──────── Gegeven tekst ────────
COLUMN Het Nederlandse midden heeft veel te verliezen

'Het midden' is in Nederland nog nooit zo breed, gedifferentieerd en gelaagd geweest als tegenwoordig, observeert Rineke van Daalen na lezing van het WRR-rapport over de middenklasse. Maar de  gemoedrust staat onder druk.

Maak een fietstocht door Nederland en wat je ziet is een middenklasse-samenleving. Van Woerden tot Aalten wonen mensen in prettige wijken, hun huizen staan goed in de verf, ze hebben een mooie tuin, soms een voor en een achter. De winkelcentra lijken sterk op elkaar, met een Rabobank, Blokker, Hema, Jumbo of Albert Heijn, en een Etos. Vaak kan je ook terecht bij een goed gesorteerde delicatessenwinkel met kaas van over de hele wereld, met olijven, zongedroogde tomaten en andere lekkernijen.

Natuurlijk, deze observaties zijn sociologie van het achterbalkon. Je kijkt niet achter de deuren. De armoede die er ook is, die zie je in de gauwigheid niet. Maar dat Nederland een middenklasse-samenleving is, wordt bevestigd in het WRR-rapport De val van de middenklasse? Het stabiele en kwetsbare midden (2017), onder redactie van Godfried Engbersen, Erik Snel en Monique Kremer.

Het brede midden: 82 procent van de huishoudens hoort ertoe

Hun bundel gaat over de kwetsbaarheid van de middenklassen. Maar als je goed kijkt, blijkt het over het gros van de Nederlandse bevolking te gaan. Zo hanteren de auteurs wat betreft inkomens een definitie van 'het midden' die erop neer komt dat 82 procent van de huishoudens daartoe behoort (12,5 procent behoort tot de lagere inkomens en 5,4 procent tot de hogere).
──────── Aangeleverde items ────────
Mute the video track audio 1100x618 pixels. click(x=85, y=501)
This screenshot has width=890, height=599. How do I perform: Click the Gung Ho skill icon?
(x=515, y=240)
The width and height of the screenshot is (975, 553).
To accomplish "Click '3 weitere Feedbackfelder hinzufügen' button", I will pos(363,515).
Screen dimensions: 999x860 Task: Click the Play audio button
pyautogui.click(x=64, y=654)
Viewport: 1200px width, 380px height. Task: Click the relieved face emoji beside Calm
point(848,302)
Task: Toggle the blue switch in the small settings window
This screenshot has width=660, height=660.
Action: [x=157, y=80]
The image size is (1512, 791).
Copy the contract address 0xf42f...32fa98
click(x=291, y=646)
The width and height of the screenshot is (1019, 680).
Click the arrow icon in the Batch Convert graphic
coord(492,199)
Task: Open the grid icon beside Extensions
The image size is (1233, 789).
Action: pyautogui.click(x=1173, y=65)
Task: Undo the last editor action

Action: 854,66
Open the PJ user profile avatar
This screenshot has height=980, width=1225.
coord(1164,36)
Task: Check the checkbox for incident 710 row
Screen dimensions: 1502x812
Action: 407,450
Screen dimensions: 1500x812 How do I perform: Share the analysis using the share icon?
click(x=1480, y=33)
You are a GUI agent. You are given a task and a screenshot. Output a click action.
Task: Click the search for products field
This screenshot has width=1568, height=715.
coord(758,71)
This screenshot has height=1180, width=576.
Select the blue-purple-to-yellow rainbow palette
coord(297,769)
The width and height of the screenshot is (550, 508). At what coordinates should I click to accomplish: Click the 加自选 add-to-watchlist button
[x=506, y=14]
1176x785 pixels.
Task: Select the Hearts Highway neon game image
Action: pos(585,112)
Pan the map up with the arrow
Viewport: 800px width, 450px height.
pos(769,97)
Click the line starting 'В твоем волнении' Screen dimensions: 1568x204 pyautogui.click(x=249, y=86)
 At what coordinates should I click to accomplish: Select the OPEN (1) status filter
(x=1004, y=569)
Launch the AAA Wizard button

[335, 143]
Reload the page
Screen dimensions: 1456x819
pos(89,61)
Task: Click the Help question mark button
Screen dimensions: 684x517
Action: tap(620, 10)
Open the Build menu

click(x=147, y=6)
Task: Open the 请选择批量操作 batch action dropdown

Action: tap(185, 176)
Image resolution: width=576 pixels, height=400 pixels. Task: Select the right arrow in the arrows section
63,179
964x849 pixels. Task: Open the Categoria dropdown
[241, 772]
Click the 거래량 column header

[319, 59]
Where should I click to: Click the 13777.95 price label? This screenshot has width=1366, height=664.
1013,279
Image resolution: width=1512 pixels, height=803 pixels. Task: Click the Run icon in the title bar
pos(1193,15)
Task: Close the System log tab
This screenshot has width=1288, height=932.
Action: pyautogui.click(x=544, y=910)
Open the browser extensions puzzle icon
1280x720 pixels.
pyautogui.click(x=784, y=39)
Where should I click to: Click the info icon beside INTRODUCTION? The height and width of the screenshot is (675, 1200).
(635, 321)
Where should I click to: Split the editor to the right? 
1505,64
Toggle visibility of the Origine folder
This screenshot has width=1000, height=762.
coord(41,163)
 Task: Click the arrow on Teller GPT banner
────────
Werkopdrachten:
1. Noem alle redacteuren van het WRR-rapport die in de column staan.
2. Kopieer uit de column de tekst tussen "Maak een fietstocht" en "en andere lekkernijen.", beide meegerekend.
Gebruik voor alles alleen de column.

Resultaten per opdracht:
1. Godfried Engbersen, Erik Snel, Monique Kremer

2.
Maak een fietstocht door Nederland en wat je ziet is een middenklasse-samenleving. Van Woerden tot Aalten wonen mensen in prettige wijken, hun huizen staan goed in de verf, ze hebben een mooie tuin, soms een voor en een achter. De winkelcentra lijken sterk op elkaar, met een Rabobank, Blokker, Hema, Jumbo of Albert Heijn, en een Etos. Vaak kan je ook terecht bij een goed gesorteerde delicatessenwinkel met kaas van over de hele wereld, met olijven, zongedroogde tomaten en andere lekkernijen.